I want to use only standard Swing and Java components, without external libraries like JCalendar or JDateChooser.
The date values I'm working with are of type java.sql.Date
. If needed, I can convert from java.util.Date
. I'm using NetBeans GUI Builder to design the form visually
I used java.sql.date because it is the type of data that would be needed to then make the query towards the database
I tried
JFormattedTextField with a DateFormatter
and yyyy-MM-dd
pattern
Works, but requires the user to manually type the dashes, or parsing fails.

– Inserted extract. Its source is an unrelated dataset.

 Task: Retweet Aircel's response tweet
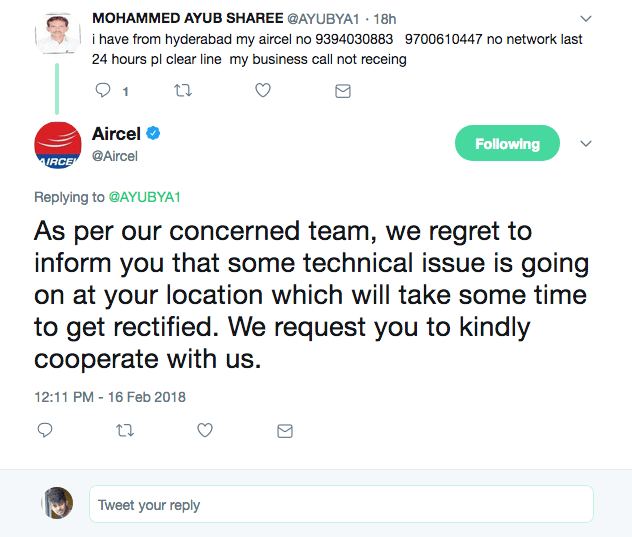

MaskFormatter ("####-##-##")
Enforces the visual format but accepts invalid dates like 3202-15-59
.
MaskFormatter can do it. You just need to override its stringToValue
method, so it disallows invalid dates:
import java.time.LocalDate;
import java.time.format.DateTimeParseException;
import java.text.ParseException;
import java.io.Serial;
import javax.swing.text.MaskFormatter;
public class DateFormatter
extends MaskFormatter {
@Serial
private static final long serialVersionUID = 1;
@SuppressWarnings("this-escape")
public DateFormatter() {
try {
setMask("####-##-##");
} catch (ParseException e) {
throw new RuntimeException(e);
}
setPlaceholder("\u2007");
}
@Override
public Object stringToValue(String text)
throws ParseException {
try {
return LocalDate.parse(text);
} catch (DateTimeParseException e) {
ParseException pe = new ParseException(text, e.getErrorIndex());
pe.initCause(e);
throw pe;
}
}
}
And as many others have mentioned, avoid using java.sql.Date. All JDBC drivers can use java.time.LocalDate for reading and writing SQL Date values.